*Do this*
Please edit the items between the line holding "Click the undo arrow in Settings" and the line holding "the layer Opacity", inclusive, so that "marriage rings" becomes "wedding rings" and nothing else changes. Omit the pictures from your answer.

Records from a collection
%%

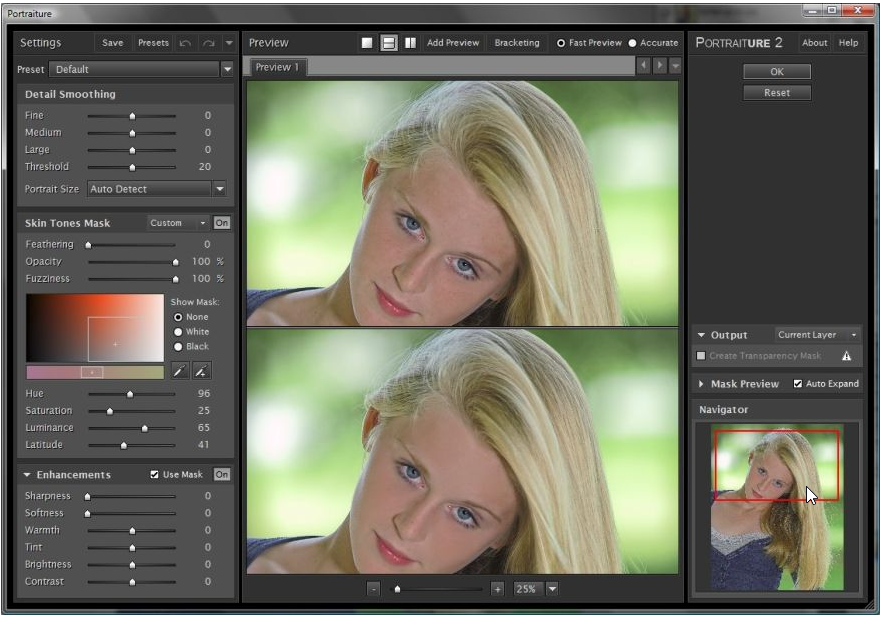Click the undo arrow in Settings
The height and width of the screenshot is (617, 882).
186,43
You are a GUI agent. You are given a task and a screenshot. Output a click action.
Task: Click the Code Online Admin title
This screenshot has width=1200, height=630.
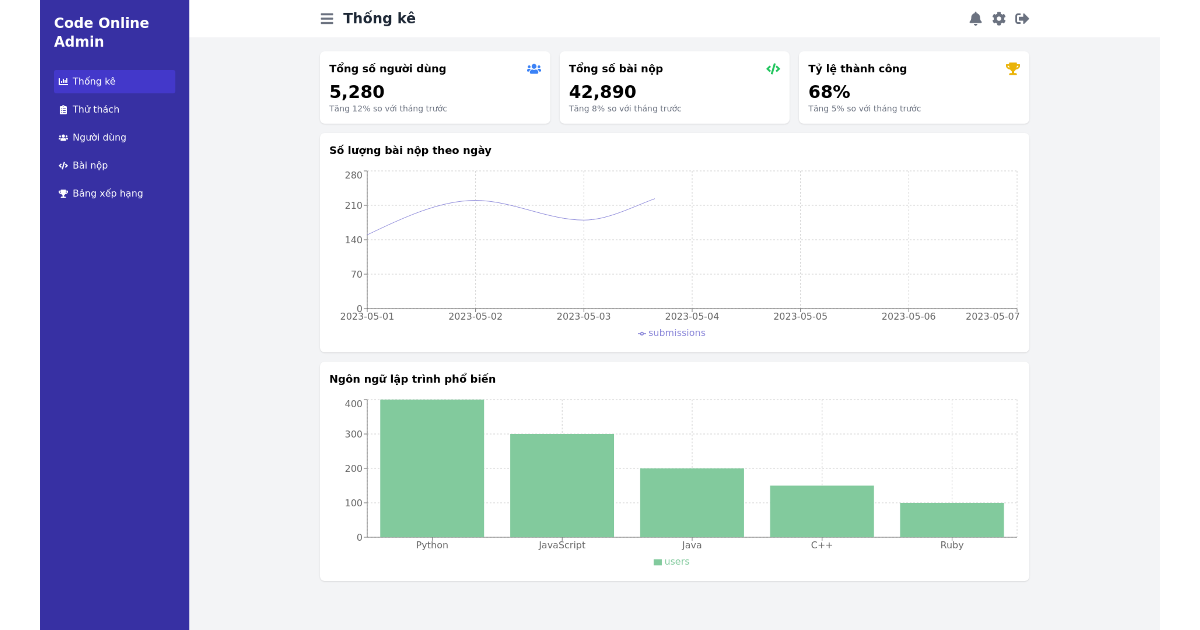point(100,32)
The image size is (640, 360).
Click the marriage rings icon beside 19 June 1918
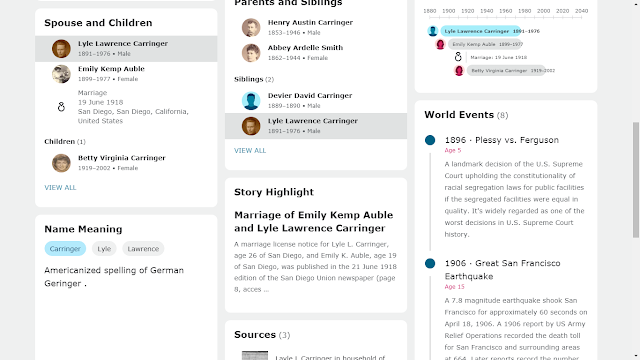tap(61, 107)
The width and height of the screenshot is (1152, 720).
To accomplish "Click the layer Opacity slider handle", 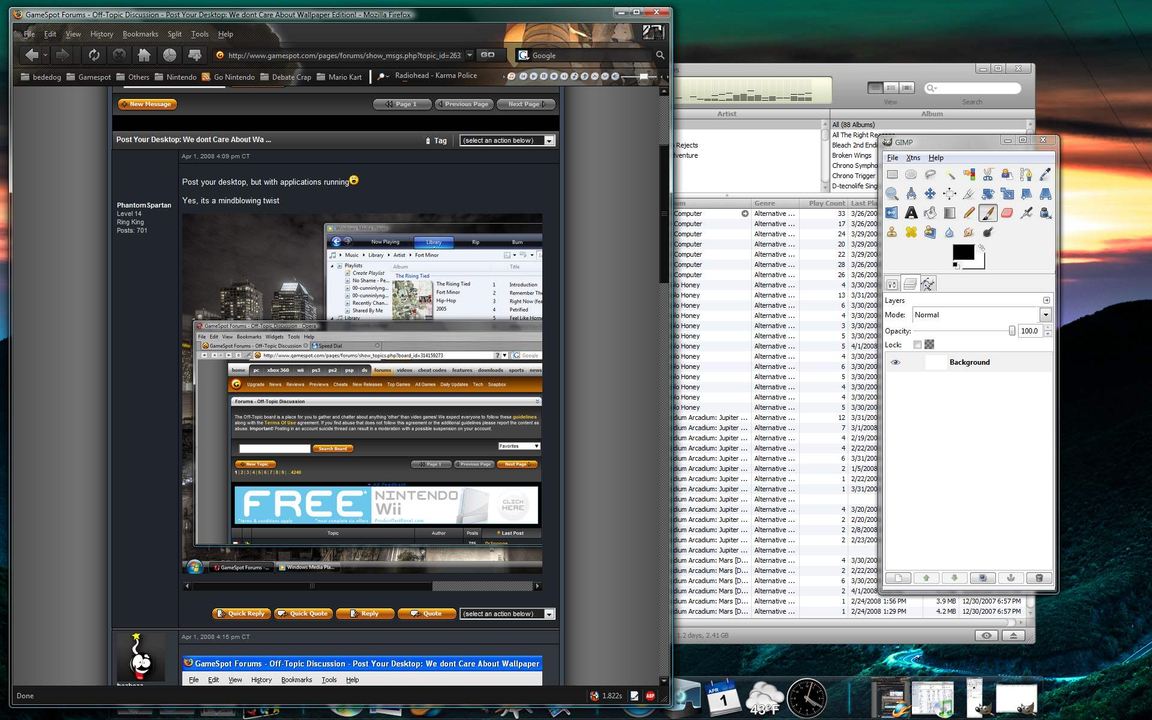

%%
%%

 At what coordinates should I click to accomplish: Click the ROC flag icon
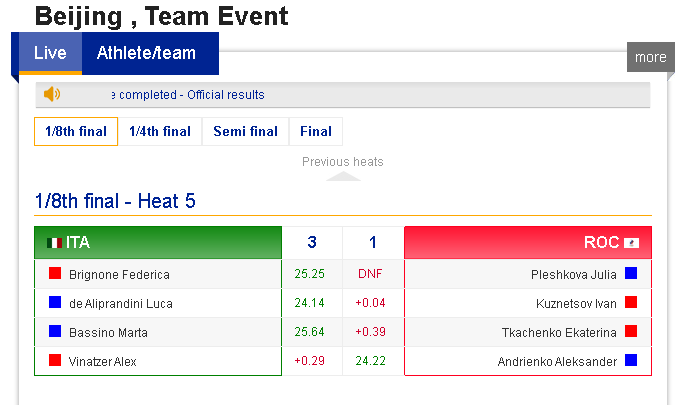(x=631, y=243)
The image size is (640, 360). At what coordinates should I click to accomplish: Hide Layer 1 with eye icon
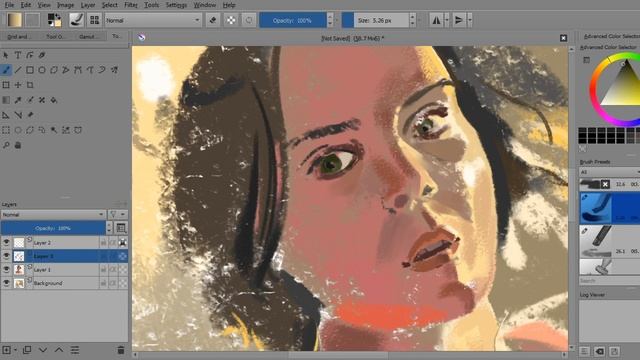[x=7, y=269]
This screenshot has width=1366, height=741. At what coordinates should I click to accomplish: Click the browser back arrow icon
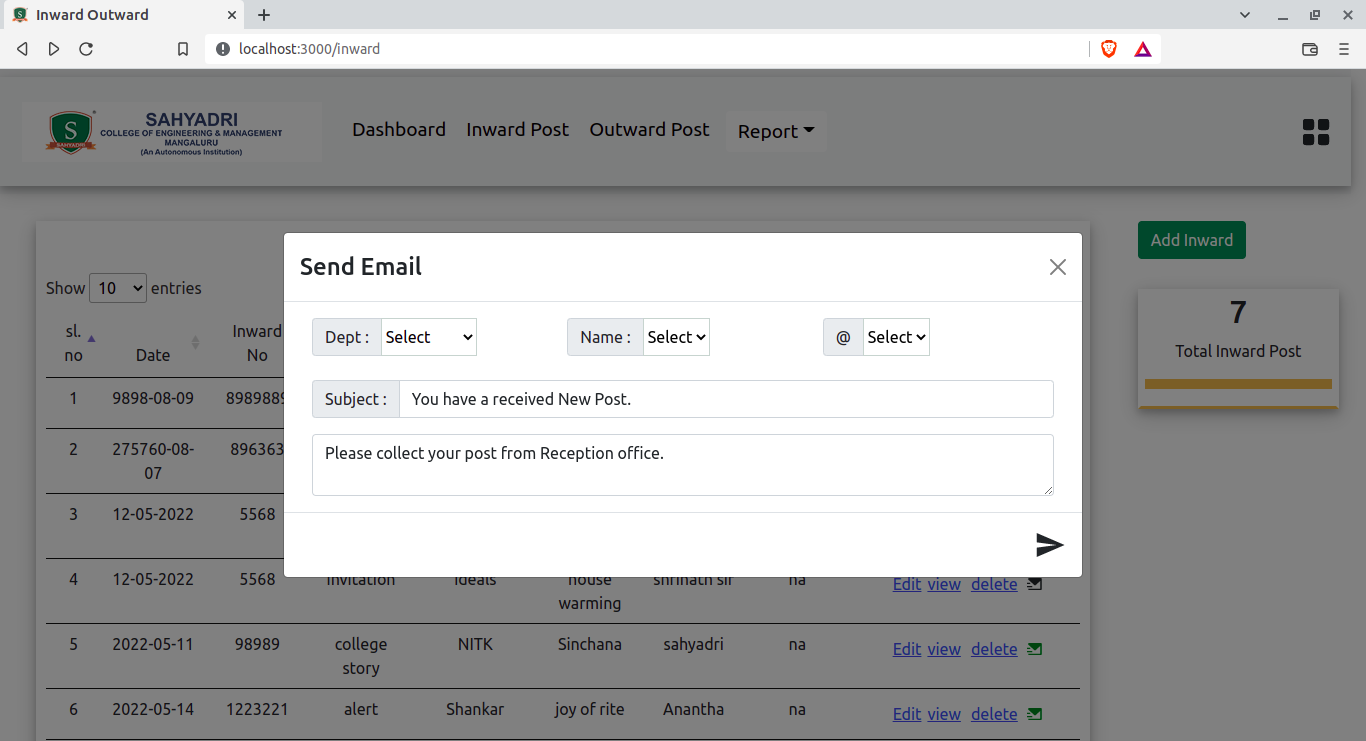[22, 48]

%%

*Exercise answer*
Click the undo arrow in Settings
The height and width of the screenshot is (617, 882).
186,43
You are a GUI agent. You are given a task and a screenshot. Output a click action.
Task: Click the Code Online Admin title
This screenshot has width=1200, height=630.
point(100,32)
The image size is (640, 360).
Click the wedding rings icon beside 19 June 1918
tap(61, 107)
The width and height of the screenshot is (1152, 720).
To accomplish "Click the layer Opacity slider handle", 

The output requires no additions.